Thieves target Harvey-flooded farm property

When it was a dairy farm, it was Joe Reznicek's business to care for it for the Groschke family. Even though it was wiped out during Harvey, he still cared for it, so he was sickened when he saw someone else had been there.

"They just came right through the front door and not just one set of burglar doors...but there was another set on that door, so they went through both of them," says Reznicek as he shows the damage.

The incident was the second time that thieves had visited the property. Two weeks before Harvey, they had moved Nancy, the last living Groschke, out but had left some farm equipment and the like in some barns. The thieves took a tractor, fencing and an actual antique (but functioning) windmill.

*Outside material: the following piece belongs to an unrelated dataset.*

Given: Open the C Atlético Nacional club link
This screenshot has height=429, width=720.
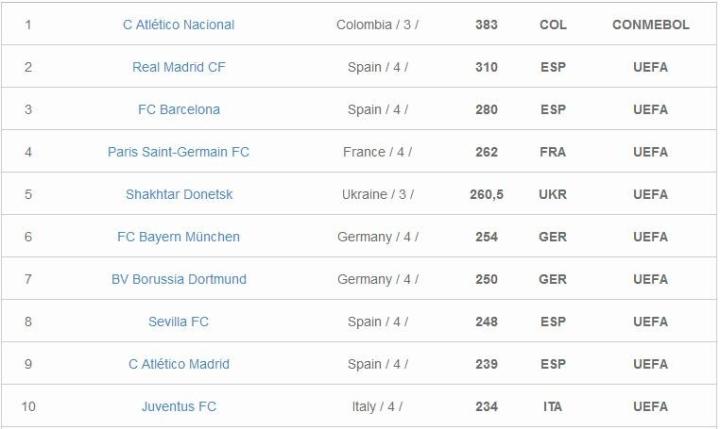Looking at the screenshot, I should [178, 25].
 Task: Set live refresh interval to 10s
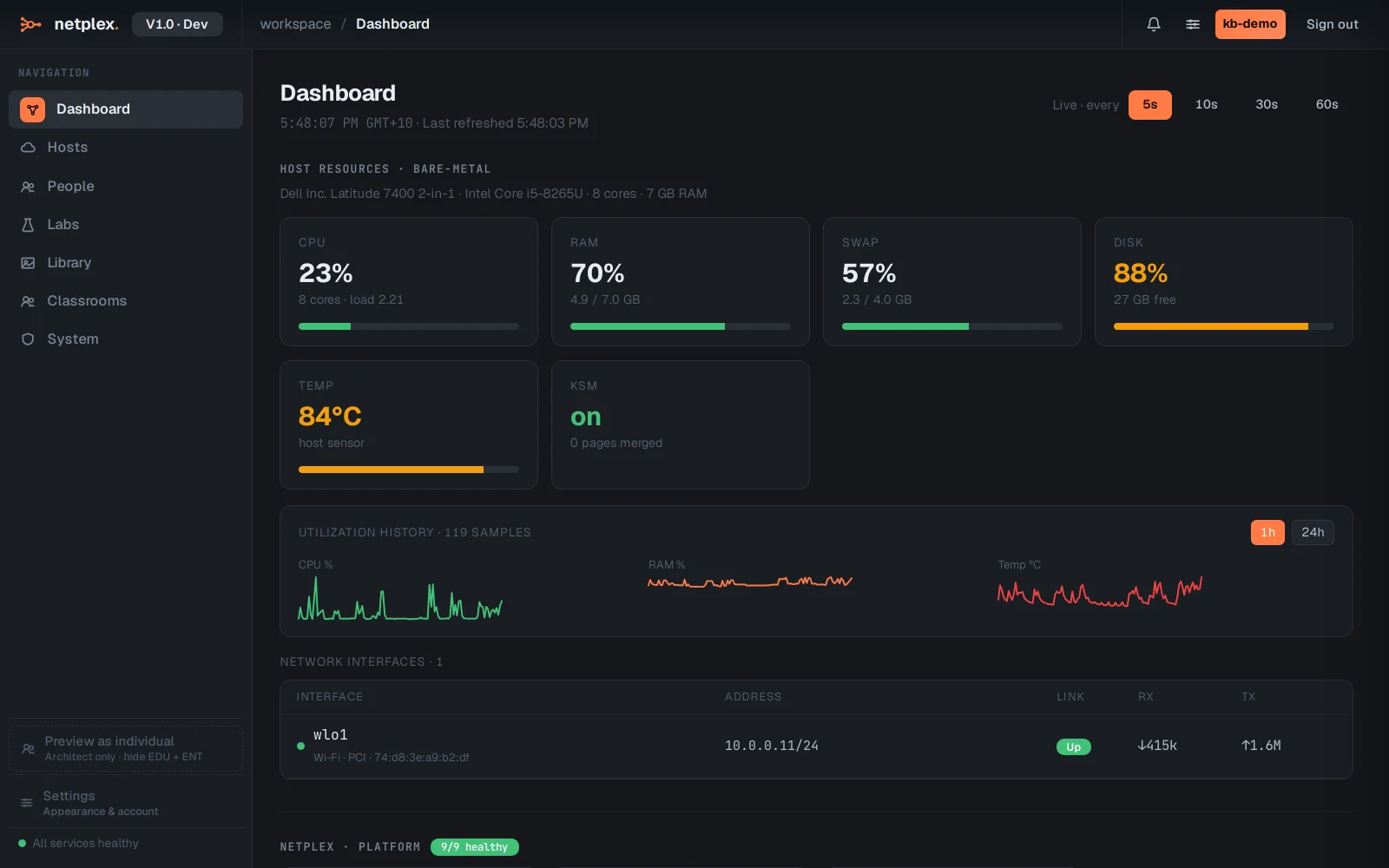[x=1206, y=105]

Thieves also left Nancy's furniture and sometime during the last week or so is when they targeted the main house.

"They went for anything they could make a buck off," adds Reznicek. "I guarantee you."

"You're talking antiques that were in her family from the turn of the century," describes Reznicek.

Those antiques marinated in that unholy brew of floodwater for weeks. Then the house was closed up for a year, allowing time for things to fester. Reznicek.worries these contaminated antiques will find their way onto Craigslist or into Facebook groups and into somebody's home.

"This stuff is dangerous," explains Reznicek. "This could be sitting in somebody's house for years and the wouldn't know they had black mold underneath."

But if you were the people who stole the stuff and plan on keeping it, please do he says. After all, you pretty much deserve what's coming to you.